Add your description here
Project description
Syft-RPC Package Documentation
Overview
The syft-rpc package provides the foundational RPC (Remote Procedure Call) protocol and serialization mechanisms for the SyftBox ecosystem. It handles the low-level details of serializing Python objects, managing RPC communication, and ensuring data integrity across distributed systems.
Architecture
┌─────────────────────────────────────────────────────────────────┐
│ syft-rpc │
├─────────────────────────────────────────────────────────────────┤
│ │
│ ┌──────────────┐ ┌──────────────┐ ┌──────────────────┐ │
│ │ Protocol │ │ RPC │ │ RPC_DB │ │
│ │ │ │ │ │ │ │
│ │ - Serialize │ │ - Server │ │ - Store RPCs │ │
│ │ - Deserialize│ │ - Client │ │ - Track status │ │
│ │ - Type map │ │ - Handlers │ │ - Query history │ │
│ │ - Rebuild │ │ │ │ │ │
│ └──────────────┘ └──────────────┘ └──────────────────┘ │
│ │
│ ┌──────────────────────────────────────────────────────────┐ │
│ │ Type System │ │
│ │ │ │
│ │ Basic Types: int, str, float, bool, bytes, None │ │
│ │ Collections: list, tuple, dict, set │ │
│ │ Complex: Pydantic models, dataclasses, custom objects │ │
│ │ │ │
│ └──────────────────────────────────────────────────────────┘ │
│ │
└─────────────────────────────────────────────────────────────────┘
Serialization Protocol
The protocol handles serialization of Python objects into a format that can be transmitted and reconstructed:
┌─────────────────┐ ┌─────────────────┐ ┌─────────────────┐
│ Python Object │ │ Serialized │ │ Python Object │
│ │ │ Representation │ │ │
│ - Native types │ ───► │ - Type info │ ───► │ - Restored │
│ - Pydantic │ │ - Data bytes │ │ - Same type │
│ - Dataclasses │ │ - Metadata │ │ - Same value │
└─────────────────┘ └─────────────────┘ └─────────────────┘
serialize() transmit deserialize()

########

__Short problem A__
Which basic types does the syft-rpc documentation list under its type system?
__Short problem B__
Write the next part of the syft-rpc package documentation, picking up right after its serialization flow diagram.

########

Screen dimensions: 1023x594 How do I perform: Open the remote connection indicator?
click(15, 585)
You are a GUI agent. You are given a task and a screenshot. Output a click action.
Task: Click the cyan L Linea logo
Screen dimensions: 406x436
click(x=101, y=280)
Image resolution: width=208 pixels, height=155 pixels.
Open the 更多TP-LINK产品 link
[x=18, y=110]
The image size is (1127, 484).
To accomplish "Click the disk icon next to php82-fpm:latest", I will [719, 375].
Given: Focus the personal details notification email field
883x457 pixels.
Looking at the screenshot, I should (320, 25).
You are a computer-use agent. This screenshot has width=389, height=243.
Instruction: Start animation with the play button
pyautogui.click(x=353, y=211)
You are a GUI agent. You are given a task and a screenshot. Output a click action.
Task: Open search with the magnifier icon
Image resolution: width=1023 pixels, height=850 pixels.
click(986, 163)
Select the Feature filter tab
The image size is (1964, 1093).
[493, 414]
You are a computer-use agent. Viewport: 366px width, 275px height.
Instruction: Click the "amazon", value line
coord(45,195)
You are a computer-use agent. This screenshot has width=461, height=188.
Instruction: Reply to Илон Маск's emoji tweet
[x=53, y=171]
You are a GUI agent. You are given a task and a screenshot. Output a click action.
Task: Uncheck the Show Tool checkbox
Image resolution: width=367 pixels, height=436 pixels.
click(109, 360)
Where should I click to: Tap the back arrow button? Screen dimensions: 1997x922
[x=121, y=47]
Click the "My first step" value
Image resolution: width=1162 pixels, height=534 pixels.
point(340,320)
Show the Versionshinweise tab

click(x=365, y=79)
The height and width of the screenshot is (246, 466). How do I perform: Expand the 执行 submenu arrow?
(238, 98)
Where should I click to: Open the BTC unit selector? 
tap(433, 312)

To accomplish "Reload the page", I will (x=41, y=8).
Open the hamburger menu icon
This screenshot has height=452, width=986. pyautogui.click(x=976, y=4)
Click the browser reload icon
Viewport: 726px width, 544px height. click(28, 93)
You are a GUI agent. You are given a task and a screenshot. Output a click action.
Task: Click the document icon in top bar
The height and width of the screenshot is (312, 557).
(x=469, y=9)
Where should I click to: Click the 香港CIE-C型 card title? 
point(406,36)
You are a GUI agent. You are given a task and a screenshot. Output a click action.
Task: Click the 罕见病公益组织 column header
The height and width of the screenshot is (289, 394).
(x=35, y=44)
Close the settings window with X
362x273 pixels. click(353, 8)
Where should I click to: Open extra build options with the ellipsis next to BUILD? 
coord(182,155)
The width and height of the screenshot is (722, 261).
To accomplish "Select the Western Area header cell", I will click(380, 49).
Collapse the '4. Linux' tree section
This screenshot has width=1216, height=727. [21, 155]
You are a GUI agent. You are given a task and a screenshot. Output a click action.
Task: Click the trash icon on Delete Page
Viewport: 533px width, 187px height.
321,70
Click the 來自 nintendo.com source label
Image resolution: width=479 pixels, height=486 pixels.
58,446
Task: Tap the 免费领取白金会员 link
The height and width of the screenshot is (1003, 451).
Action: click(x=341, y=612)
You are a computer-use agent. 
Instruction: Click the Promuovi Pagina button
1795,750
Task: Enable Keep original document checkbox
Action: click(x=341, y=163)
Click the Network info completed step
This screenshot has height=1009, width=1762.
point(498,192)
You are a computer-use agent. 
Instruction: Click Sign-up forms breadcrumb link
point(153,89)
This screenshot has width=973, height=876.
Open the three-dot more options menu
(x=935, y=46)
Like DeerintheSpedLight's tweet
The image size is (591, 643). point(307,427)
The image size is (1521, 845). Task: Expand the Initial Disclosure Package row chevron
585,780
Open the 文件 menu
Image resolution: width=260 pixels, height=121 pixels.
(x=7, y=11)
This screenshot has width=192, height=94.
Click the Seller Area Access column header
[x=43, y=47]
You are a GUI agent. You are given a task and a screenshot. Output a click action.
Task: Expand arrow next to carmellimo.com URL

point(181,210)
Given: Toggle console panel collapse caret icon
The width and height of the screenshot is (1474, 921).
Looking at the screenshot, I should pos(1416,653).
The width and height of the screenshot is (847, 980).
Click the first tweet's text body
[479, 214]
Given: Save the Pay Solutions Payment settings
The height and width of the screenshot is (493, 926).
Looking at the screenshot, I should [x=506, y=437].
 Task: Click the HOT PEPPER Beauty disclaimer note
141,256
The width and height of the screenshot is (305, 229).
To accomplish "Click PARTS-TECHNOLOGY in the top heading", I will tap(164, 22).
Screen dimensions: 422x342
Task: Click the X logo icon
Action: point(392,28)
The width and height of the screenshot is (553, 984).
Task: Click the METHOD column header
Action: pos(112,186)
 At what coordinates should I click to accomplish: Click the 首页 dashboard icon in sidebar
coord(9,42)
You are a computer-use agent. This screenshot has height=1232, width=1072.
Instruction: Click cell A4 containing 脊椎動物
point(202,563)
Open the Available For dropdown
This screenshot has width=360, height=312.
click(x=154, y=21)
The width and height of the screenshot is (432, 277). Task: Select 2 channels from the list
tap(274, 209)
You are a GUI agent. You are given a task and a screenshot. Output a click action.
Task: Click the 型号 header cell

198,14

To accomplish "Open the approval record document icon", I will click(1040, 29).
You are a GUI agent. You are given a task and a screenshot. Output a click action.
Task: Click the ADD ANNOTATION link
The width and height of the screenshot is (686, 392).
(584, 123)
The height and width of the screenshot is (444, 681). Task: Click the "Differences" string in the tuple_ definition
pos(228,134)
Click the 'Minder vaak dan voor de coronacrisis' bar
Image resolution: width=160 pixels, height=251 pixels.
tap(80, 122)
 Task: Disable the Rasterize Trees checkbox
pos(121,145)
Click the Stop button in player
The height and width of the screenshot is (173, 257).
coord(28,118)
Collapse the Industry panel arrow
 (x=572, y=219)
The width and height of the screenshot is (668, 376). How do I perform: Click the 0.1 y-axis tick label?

########

__Exercise answer A__
int, str, float, bool, bytes, None

__Exercise answer B__
Serialization Format
Each serialized object contains:
{
"__type__": "module.ClassName", # Type identifier
"__version__": 1, # Protocol version
"data": {...}, # Actual data
"__metadata__": {...} # Optional metadata
}
Core Components
1. Protocol Module
The protocol module handles the core serialization logic:
from syft_rpc.protocol import serialize, deserialize, rebuild
# Serialize any Python object
data = {"users": ["alice", "bob"], "count": 2}
serialized = serialize(data) # Returns bytes
# Deserialize back to Python object
restored = deserialize(serialized)
assert restored == data
# Rebuild with type information
from pydantic import BaseModel
class User(BaseModel):
name: str
email: str
user = User(name="Alice", email="alice@example.com")
serialized = serialize(user)
# On the receiving end
rebuilt_user = rebuild(deserialize(serialized))
assert isinstance(rebuilt_user, User)
assert rebuilt_user.name == "Alice"
2. Type Registration
The protocol maintains a registry of serializable types:
from syft_rpc.protocol import register_type, get_type_string
# Register custom type
@register_type
class CustomData:
def __init__(self, value):
self.value = value
def to_dict(self):
return {"value": self.value}
@classmethod
def from_dict(cls, data):
return cls(data["value"])
# Type string for serialization
type_string = get_type_string(CustomData) # "module.CustomData"
3. RPC Communication
Basic RPC server and client implementation:
from syft_rpc.rpc import RPCServer, RPCClient
# Server side
server = RPCServer()
@server.register
def add(a: int, b: int) -> int:
return a + b
@server.register
def get_user(user_id: str) -> dict:
return {"id": user_id, "name": "Alice"}
# Start server
server.serve(host="localhost", port=8000)
# Client side
client = RPCClient("localhost", 8000)
# Call remote functions
result = client.call("add", a=5, b=3)
print(result) # 8
user = client.call("get_user", user_id="123")
print(user) # {"id": "123", "name": "Alice"}
Serialization Examples
Basic Types
from syft_rpc.protocol import serialize, deserialize
# Numbers
assert deserialize(serialize(42)) == 42
assert deserialize(serialize(3.14)) == 3.14
# Strings and bytes
assert deserialize(serialize("Hello")) == "Hello"
assert deserialize(serialize(b"Binary")) == b"Binary"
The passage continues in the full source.